Sunday, December 30, 2012
High Tech-High Touch- High HIT
Whenever new technology is introduced
into society, there must be a counterbalancing human response – that is, high touch –or the technology is
rejected. The more high tech, the more high touch.
John Naisbitt, “From Forced
Technology to High Tech/High Touch,” Megatrends,
1982
The limits and shortcomings of Big
Data technology are building. Listening to the data is important, but so is experience
and intuition. After all, what is
information at its best but large amounts of data of all kinds filtered through
the human brain rather than a math model?
Steve Lohr, “Sure, Big Data is Great,
But So Is intuition,” New York Times,
December 30, 2012
December 30, 2012 – Periodically, I review my blog’s “hits”
– reader clicks - to see what interests people
By far, the
greatest number of hits are on a May 9, 2010 post, “Americans and Their Medical
Machines.” It opened with this paragraph,
“Obsession with medical technologies and
machines characterizes American’s cultural expectations. We tend to think of
our bodies as perpetual motion machines, to be preserved in perpetuity. If the
face of our machines sag, we lift our faces up. If our pipes clog, we roto-
rooter them out or stent them. If impurities gum up our machinery, we filter
them out. If our joints give out or lock up, we replace them. If we want to
remove something in the machine’s interior, we take it out through a
laparoscope. If the fuel or metabolic mix is wrong, we alter the mix or correct the metabolic defect with
drugs If anything else goes wrong, we diagnose it and rearrange it
electronically.”
Over
the last 20 years, a new phenomonon – high
HIT – has been added to the cultural landscape mix.

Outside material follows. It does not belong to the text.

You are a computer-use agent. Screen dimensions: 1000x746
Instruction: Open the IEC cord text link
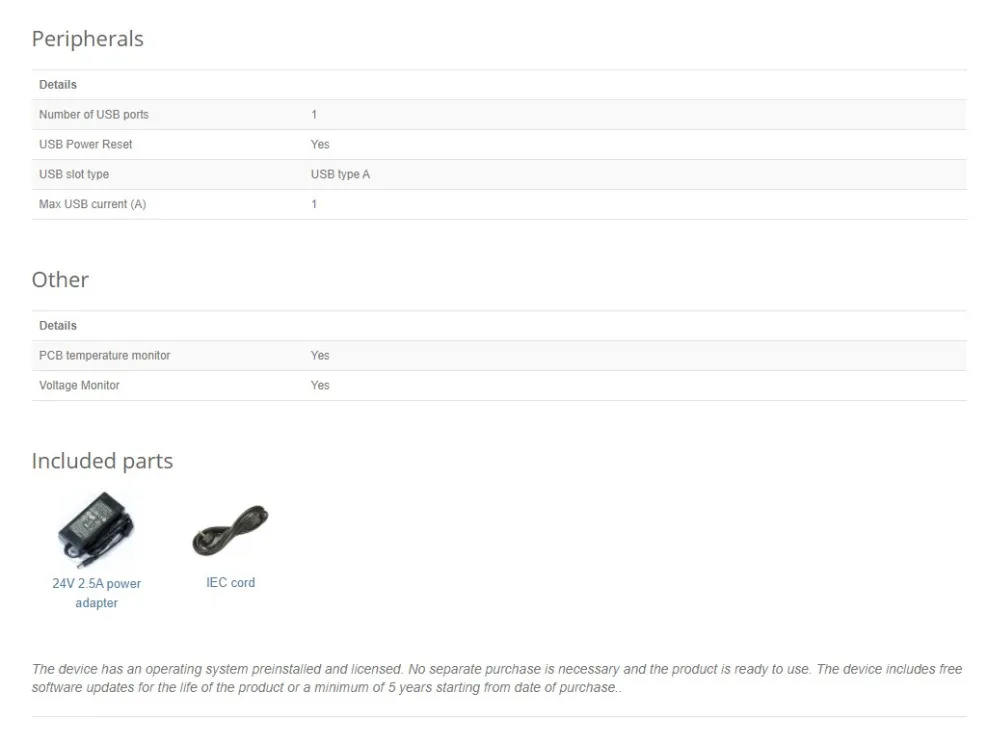pyautogui.click(x=230, y=582)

HIT stands for “High Information Technology.” HIT also parades under the name of “Big Data.” With HIT and Big Data, we have come to
expect we can define trends, outcomes, and efficiencies and what works best for
our society. Numeric collectivism, a
high information society, is replacing
individual choice and intuitivism. HIT is said to be a smarter way to conduct health care - smarter, better, more efficient, with superior decision-making.
"Hot" HIT Trends
If I read the literature right, the
top ten “hot” HIT trends are these.
1.
Continuing growth of electronic health
records as the source of Big Data
2.
Tablets everywhere with everyone connected intimately to high tech
solutions
3.
Pressure to carry devices on part of
everyone in the various health care sectors for instant information for health care betterment
4. Mounting fear of cybersecurity threats with
endangerment of personal privacy
5.
Ubiquitous apps for every health care
consumer for every imaginable condition
6.
Point-of-care technologies for every
patient and every doctor with less reliance on personal intuition and experience
7.
Molecular genomic (DNA) imaging and
sequencing for predictive, precision, and curative purposes
8.
Neuroscience devices to ease, assist, and even cure
neurological disorders
9.
Tissue engineering and regenerative
medicine to repair injuries and even grow new organs
10.
Robots to improve surgical and medical outcomes
Counterbalancing
Trends
No doubt, high-tech- high HIT is useful and
powerful. But it is not, in many cases
of human health care, the final solution.
It will not solve the inevitability and decline of aging and chronic diseases that
accompany aging. It will not end
violence or destructive behavior. It will not eliminate mental illness or diabilities.
What will the counterbalancing high-touch responses?
My top nine high-touch candidates are:
1) More
home care, self-care, assisted care, and companion-care
2) More
integrative care centers, and alternative medical care, particularly for diseases like cancer or end-stage neurological disorders
3) More
hospice care, as we acknowledge that pain-free comfort is important as death
approaches
4) More
decentralized care , outside of hospital and institutions
5) More
telemedicine related and monitored care, as people seek to combine high tech and humanism and
convenience
6) More
online and offline support groups and matching services, more searches for
human togetherness
7) More
retreats to simpler medical practices, such as concierge and cash-only
practices, retail clinics, with and without high-tech devices
8) More
“personal care” with more concern about personal privacy
9) More escapes from care settings where the emphasis
is on data gathering and aggregation.
Tweet: Will
widespread web-browsing, clever computer algorithms, and Big Data analysis
replace doctor-patient relationships? Doubts are growing.